[Extract to read]
+ + + + + + +

Private payrolls unexpectedly declined in January as the Omicron variant’s spread contributed to a marked weakening in the labor market at the beginning of the year.
U.S. private sector employment fell by 301,000 in January, ADP said in its closely watched monthly report on Wednesday. That represented the first drop in payrolls since December 2020, and came after 776,000 payrolls were added back in December, based on ADP’s revised monthly print. Consensus economists had anticipated that about 180,000 private payrolls would return in January, according to Bloomberg data.
Service areas of the economy saw some of the largest declines in payrolls, with industries most vulnerable to virus-related disruptions posting some of the biggest losses. Leisure and hospitality jobs fell by more than 150,000 in January, unwinding some recent gains during the recovery. This was followed by trade, transportation and utilities jobs, which together declined by 62,000 in January. Education and health services payrolls fell by 15,000.
Private employers in goods-producing industries also shed payrolls on net during the month. Both manufacturing and construction payrolls dropped in January, by 21,000 and 10,000, respectively.
The January payroll report marks the first to capture a comprehensive picture of the impact the Omicron variant has had on the U.S. economy and labor market. The highly contagious variant first discovered in the U.S. in late November had not yet spread widely enough by the survey period for the December monthly report to generate a meaningful impact on the results.
And even the latest jobs data may underestimate exactly how many individuals dropped out of the workforce either temporarily or longer-term due to illness or fears of becoming ill, some economists suggested.
“The payroll methodology means that many people who miss a few days’ work, even in the survey week, don’t drop out of the count. Payrolls include people who did any paid work in the pay period covered by the survey week,” which takes place mid-month, Ian Shepherdson, chief U.S. economist for Pantheon Macroeconomics, wrote in a note. “So people paid semi-monthly, bi-weekly, or monthly will still appear in the payroll even if they were absent from work for the whole survey week, as long as they did some paid work during the pay period.”

+ + + + + + +

[Records drawn from a dataset]
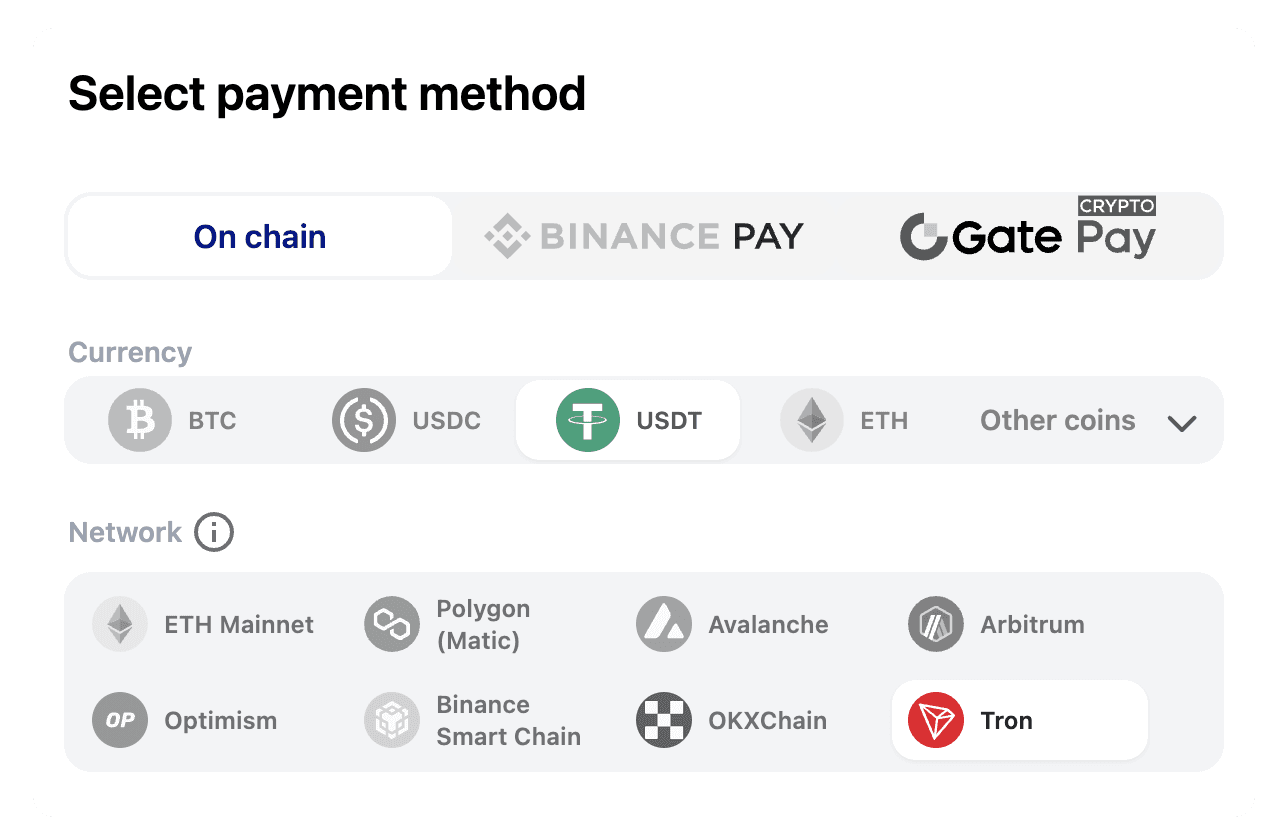
Task: Click the ETH diamond icon
Action: (811, 420)
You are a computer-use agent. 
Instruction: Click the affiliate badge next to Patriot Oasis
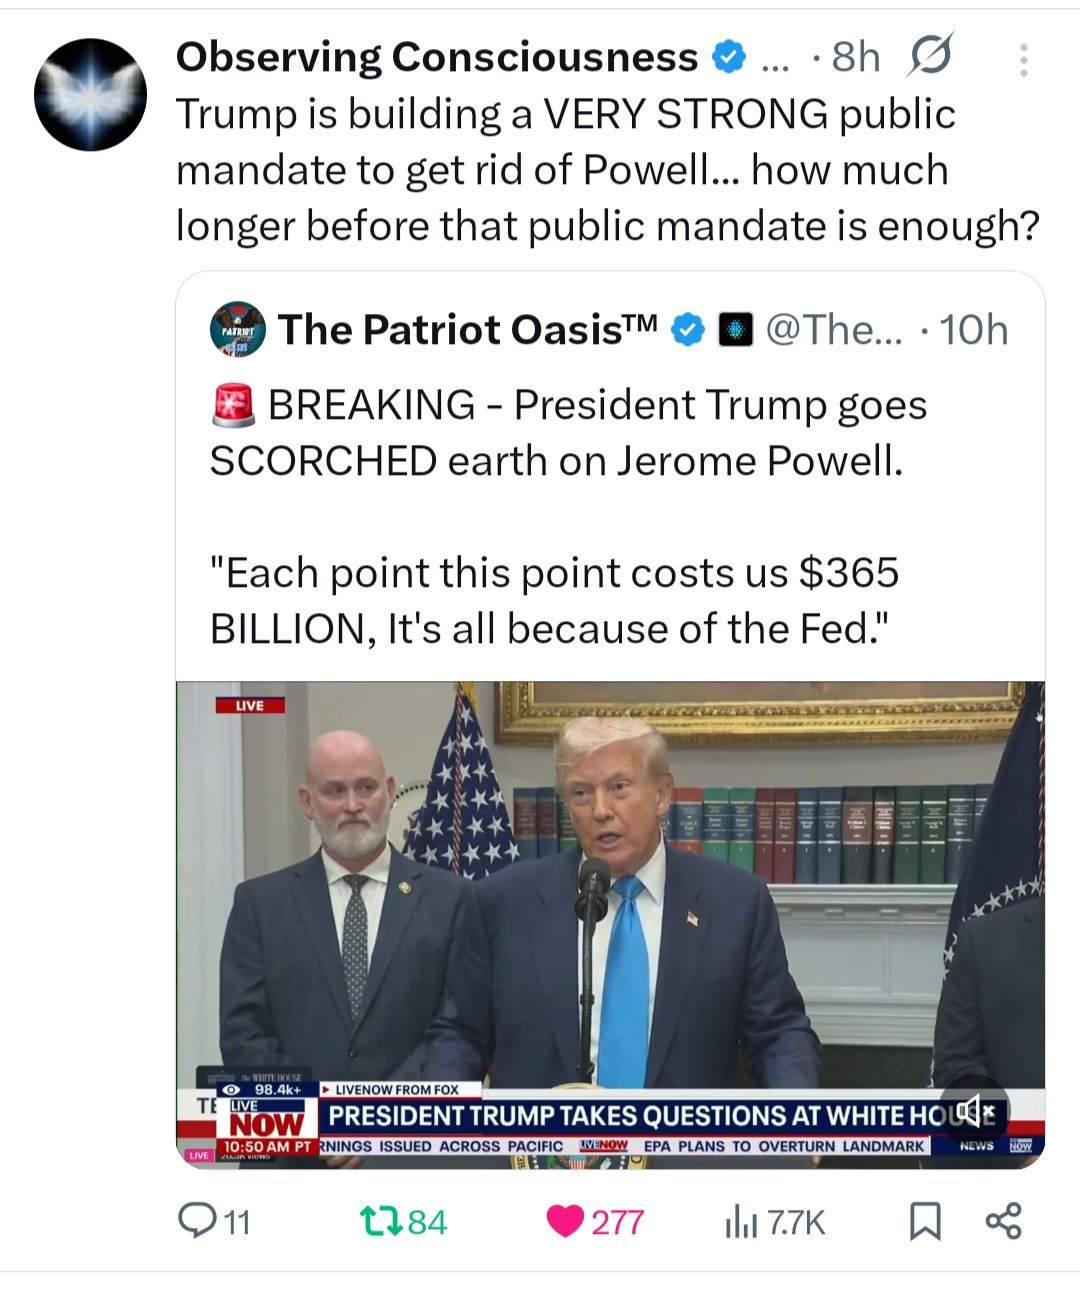coord(736,330)
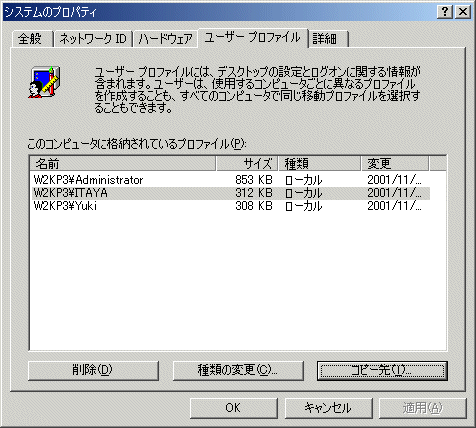Sort profiles by 名前 column header

pos(123,164)
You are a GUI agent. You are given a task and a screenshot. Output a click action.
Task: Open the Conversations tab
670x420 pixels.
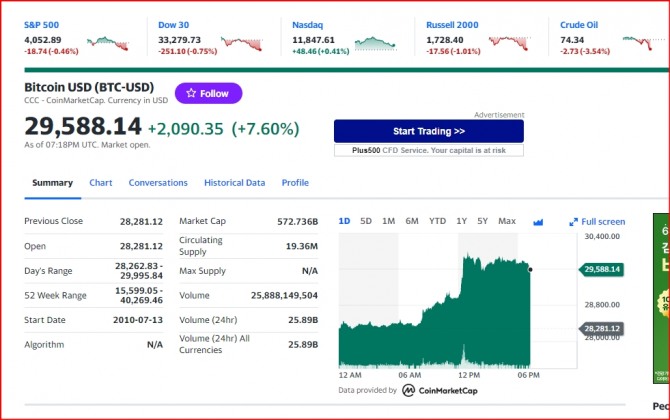tap(158, 183)
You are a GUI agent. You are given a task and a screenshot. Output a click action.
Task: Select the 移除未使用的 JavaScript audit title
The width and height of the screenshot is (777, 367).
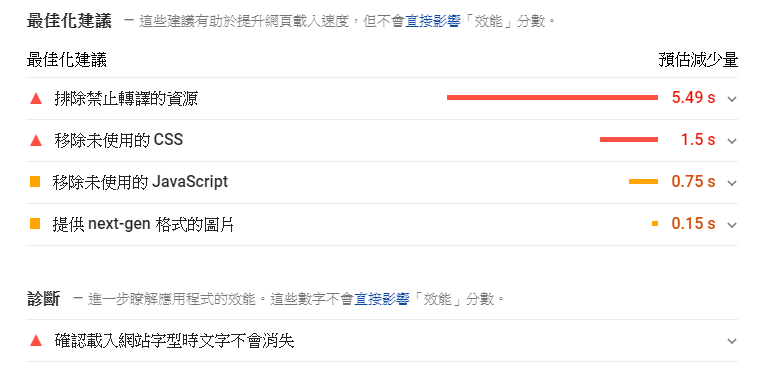[140, 182]
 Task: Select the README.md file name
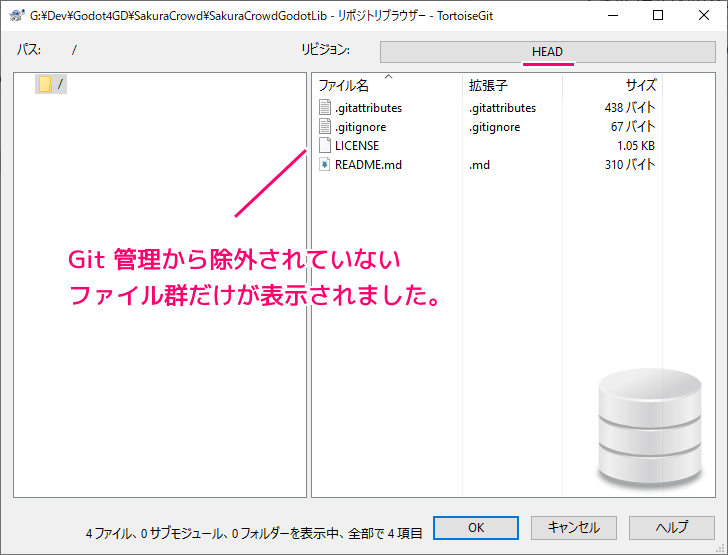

+ + + + + + +

[What you will do]
a. According to the article on January private payrolls, by how much did U.S. private sector employment fall in January?
b. Print the article on January private payrolls from "Private payrolls unexpectedly" up to and including "to Bloomberg data.".
c. Write what follows the final sentence of the article on January private payrolls.
These rows come from a separate source unrelated to the article on January private payrolls.

[Solved problems]
a. It fell by 301,000.

b.
Private payrolls unexpectedly declined in January as the Omicron variant’s spread contributed to a marked weakening in the labor market at the beginning of the year.
U.S. private sector employment fell by 301,000 in January, ADP said in its closely watched monthly report on Wednesday. That represented the first drop in payrolls since December 2020, and came after 776,000 payrolls were added back in December, based on ADP’s revised monthly print. Consensus economists had anticipated that about 180,000 private payrolls would return in January, according to Bloomberg data.

c.
Heading into Wednesday’s report, other labor market data have also pointed to some softening due to the latest variant and ongoing virus-related disruptions. New weekly unemployment claims spiked back to nearly 300,000 in mid-January after setting a 52-year low of 188,000 about a month earlier. And while the Institute for Supply Management’s latest manufacturing employment index expanded for a fifth straight month, hiring gains were “somewhat offset by continued challenges of turnover (quits and retirements) and resulting backfilling,” the firm said earlier this week in its latest monthly report.
The latest labor data “continues to confirm that the problem is mostly supply driven,” Ludovic Subran, Allianz chief economist, told Yahoo Finance Live on Tuesday. “You continue to have a labor participation issue in the U.S. rather than just a wage conundrum or any type of other issue.”
More labor market data will also emerge later this week, with the Labor Department’s official monthly jobs report due out Friday. ADP typically serves as an imprecise indicator of what to expect from the government jobs data due to differences in survey methodology, given that the Labor Department tracks only workers paid during the month rather than all active employees at a company.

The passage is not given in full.